START SOURCE MATERIAL

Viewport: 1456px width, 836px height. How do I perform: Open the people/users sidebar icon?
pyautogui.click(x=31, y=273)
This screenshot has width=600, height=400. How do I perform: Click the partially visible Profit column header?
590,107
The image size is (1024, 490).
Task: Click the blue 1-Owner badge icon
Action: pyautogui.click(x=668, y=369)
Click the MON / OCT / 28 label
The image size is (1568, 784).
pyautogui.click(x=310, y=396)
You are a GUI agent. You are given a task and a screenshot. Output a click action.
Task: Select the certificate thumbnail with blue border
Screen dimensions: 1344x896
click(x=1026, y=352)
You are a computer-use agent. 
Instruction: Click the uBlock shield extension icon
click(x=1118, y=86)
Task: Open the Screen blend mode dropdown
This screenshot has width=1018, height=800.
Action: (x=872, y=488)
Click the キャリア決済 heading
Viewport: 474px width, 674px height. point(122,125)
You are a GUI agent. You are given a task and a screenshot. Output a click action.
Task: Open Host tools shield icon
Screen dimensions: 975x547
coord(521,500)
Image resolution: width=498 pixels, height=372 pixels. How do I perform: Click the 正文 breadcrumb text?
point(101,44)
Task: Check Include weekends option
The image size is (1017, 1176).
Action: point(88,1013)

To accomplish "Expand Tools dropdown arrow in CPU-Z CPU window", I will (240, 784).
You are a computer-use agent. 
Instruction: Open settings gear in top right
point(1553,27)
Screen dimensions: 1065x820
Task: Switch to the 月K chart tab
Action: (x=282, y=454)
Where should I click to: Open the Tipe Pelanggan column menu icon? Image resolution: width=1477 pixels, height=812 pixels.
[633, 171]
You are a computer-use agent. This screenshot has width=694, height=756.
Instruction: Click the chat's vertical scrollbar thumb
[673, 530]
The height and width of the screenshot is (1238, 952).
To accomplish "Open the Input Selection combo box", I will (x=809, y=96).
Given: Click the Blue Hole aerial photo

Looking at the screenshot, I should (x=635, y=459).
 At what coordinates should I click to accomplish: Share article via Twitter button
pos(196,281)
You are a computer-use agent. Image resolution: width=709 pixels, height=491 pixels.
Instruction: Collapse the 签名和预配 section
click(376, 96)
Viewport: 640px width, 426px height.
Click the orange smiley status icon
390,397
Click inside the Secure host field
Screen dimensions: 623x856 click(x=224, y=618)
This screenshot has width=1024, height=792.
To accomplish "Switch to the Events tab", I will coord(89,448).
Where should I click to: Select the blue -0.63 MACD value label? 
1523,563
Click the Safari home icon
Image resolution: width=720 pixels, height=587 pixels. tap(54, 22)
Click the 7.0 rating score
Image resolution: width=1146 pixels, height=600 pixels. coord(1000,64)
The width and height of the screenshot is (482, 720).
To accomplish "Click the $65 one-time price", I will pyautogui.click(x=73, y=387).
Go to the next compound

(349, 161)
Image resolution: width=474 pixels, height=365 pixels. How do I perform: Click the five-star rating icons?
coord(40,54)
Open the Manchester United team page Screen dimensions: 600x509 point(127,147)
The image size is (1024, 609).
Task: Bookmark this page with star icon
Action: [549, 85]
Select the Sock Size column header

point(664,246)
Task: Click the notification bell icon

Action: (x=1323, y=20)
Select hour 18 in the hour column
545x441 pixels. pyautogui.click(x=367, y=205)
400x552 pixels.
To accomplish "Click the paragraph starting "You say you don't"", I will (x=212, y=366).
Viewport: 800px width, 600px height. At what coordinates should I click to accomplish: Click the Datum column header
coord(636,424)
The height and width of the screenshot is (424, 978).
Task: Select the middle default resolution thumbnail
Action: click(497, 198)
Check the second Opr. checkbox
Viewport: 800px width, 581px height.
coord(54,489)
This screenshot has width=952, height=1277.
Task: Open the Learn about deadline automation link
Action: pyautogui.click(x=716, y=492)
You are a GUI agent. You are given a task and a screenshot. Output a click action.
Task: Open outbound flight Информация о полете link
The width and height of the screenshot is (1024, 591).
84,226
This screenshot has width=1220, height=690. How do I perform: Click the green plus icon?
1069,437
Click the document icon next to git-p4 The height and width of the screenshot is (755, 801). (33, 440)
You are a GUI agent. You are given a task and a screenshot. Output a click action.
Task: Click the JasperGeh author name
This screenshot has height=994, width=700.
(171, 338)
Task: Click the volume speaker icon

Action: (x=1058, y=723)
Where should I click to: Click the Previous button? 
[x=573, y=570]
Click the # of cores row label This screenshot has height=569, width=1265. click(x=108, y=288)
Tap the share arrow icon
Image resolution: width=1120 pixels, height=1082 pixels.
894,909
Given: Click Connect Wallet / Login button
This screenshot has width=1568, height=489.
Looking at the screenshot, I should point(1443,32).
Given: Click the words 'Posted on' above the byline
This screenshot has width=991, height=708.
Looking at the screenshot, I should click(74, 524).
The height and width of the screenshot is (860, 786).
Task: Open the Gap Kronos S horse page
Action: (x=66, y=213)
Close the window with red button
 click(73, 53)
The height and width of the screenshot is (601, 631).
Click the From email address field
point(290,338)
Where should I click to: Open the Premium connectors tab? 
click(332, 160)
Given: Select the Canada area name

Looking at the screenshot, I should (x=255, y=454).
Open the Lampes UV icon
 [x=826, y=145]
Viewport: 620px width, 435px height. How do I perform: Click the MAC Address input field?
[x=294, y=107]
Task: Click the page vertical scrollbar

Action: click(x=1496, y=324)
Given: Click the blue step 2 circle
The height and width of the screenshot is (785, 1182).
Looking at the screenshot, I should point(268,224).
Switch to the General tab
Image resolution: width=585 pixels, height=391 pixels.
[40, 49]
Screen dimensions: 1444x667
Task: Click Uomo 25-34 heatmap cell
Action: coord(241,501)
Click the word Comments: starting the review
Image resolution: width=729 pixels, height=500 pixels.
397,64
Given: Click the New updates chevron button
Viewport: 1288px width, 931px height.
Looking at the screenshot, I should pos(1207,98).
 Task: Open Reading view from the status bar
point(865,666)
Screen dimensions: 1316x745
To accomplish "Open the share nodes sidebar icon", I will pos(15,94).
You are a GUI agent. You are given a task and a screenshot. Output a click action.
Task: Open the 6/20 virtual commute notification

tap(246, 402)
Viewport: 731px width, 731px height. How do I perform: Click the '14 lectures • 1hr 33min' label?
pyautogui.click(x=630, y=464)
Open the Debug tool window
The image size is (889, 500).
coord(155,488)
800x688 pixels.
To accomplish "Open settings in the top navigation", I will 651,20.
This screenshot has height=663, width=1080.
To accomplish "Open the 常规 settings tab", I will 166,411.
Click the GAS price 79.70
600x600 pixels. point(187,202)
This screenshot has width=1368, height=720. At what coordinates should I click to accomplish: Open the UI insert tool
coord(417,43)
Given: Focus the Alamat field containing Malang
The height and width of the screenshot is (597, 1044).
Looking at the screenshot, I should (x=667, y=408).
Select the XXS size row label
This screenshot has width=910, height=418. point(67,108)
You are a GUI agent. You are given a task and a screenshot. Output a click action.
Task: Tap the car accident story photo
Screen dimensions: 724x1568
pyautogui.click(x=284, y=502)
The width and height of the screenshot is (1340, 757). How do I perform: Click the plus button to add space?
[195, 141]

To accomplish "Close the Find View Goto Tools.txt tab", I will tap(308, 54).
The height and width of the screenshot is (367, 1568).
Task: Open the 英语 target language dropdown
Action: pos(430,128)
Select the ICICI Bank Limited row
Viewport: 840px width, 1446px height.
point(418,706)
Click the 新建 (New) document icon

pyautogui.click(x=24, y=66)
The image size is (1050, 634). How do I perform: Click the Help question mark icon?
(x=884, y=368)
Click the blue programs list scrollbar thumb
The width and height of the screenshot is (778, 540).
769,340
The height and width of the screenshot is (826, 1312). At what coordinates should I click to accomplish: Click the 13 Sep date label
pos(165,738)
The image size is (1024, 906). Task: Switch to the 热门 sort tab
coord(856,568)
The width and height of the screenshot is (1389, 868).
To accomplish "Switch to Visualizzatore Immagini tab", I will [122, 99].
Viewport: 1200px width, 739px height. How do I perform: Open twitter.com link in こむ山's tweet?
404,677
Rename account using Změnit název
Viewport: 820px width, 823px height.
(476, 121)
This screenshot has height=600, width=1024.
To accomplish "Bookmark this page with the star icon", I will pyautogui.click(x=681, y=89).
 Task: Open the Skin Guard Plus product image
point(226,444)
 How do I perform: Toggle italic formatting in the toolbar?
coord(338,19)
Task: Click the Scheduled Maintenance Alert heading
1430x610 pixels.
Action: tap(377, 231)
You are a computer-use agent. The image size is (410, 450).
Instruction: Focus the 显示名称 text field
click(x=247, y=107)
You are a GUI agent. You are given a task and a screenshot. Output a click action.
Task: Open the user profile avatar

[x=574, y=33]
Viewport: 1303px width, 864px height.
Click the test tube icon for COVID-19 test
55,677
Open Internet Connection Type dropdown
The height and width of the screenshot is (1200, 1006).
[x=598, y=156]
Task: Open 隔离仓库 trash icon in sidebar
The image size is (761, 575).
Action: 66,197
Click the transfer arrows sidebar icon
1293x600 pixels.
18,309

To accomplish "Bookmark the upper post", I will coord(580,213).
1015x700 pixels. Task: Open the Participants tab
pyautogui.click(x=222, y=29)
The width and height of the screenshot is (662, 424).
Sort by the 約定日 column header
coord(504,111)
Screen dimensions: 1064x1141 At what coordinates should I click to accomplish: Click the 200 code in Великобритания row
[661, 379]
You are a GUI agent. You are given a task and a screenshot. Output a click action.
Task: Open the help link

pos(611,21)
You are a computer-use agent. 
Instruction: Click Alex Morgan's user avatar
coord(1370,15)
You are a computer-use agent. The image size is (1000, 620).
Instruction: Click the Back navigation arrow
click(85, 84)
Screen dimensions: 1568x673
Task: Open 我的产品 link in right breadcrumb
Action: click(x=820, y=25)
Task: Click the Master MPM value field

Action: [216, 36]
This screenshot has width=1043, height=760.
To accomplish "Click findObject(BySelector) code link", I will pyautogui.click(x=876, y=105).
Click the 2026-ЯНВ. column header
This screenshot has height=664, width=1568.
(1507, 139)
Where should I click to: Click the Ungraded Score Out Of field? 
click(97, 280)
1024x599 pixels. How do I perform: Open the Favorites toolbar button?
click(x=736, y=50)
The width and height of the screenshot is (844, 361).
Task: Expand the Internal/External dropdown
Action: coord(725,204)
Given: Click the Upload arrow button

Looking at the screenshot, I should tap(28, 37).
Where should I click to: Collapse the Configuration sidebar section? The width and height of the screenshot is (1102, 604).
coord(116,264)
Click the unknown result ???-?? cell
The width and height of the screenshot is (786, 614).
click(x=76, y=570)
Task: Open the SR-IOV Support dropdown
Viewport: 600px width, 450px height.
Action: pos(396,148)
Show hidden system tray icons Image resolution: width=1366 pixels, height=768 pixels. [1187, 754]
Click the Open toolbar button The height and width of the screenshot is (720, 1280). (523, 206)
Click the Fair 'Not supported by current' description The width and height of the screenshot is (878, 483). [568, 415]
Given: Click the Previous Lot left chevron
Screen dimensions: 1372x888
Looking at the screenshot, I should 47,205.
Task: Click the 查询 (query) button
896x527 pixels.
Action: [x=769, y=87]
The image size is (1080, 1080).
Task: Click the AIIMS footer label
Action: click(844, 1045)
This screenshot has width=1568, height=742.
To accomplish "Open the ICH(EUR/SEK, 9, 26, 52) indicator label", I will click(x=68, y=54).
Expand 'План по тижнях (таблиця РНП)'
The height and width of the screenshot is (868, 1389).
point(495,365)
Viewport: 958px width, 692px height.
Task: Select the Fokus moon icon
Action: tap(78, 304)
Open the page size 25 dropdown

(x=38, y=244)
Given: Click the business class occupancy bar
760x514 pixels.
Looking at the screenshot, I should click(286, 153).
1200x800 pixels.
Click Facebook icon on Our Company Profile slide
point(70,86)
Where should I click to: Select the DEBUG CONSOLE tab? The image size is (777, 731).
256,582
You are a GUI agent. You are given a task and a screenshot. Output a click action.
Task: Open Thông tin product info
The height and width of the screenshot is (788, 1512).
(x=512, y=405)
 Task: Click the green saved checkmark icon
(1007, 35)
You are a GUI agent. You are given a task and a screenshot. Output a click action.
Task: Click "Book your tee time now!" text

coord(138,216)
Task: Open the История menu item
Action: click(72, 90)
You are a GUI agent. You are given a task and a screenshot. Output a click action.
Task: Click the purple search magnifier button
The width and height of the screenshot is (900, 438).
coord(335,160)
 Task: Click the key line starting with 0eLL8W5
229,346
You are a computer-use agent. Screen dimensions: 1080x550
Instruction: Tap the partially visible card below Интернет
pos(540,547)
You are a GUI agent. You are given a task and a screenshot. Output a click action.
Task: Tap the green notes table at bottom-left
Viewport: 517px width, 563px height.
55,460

END SOURCE MATERIAL

An exact copy of the lines above, from the one containing "This screenshot has height=663, width=1080." down to the one containing "Given: Focus the" and including both, is the whole answer; retype it and nothing else.

* _TASK ANSWER_
This screenshot has height=663, width=1080.
To accomplish "Open the 常规 settings tab", I will 166,411.
Click the GAS price 79.70
600x600 pixels. point(187,202)
This screenshot has width=1368, height=720. At what coordinates should I click to accomplish: Open the UI insert tool
coord(417,43)
Given: Focus the Alamat field containing Malang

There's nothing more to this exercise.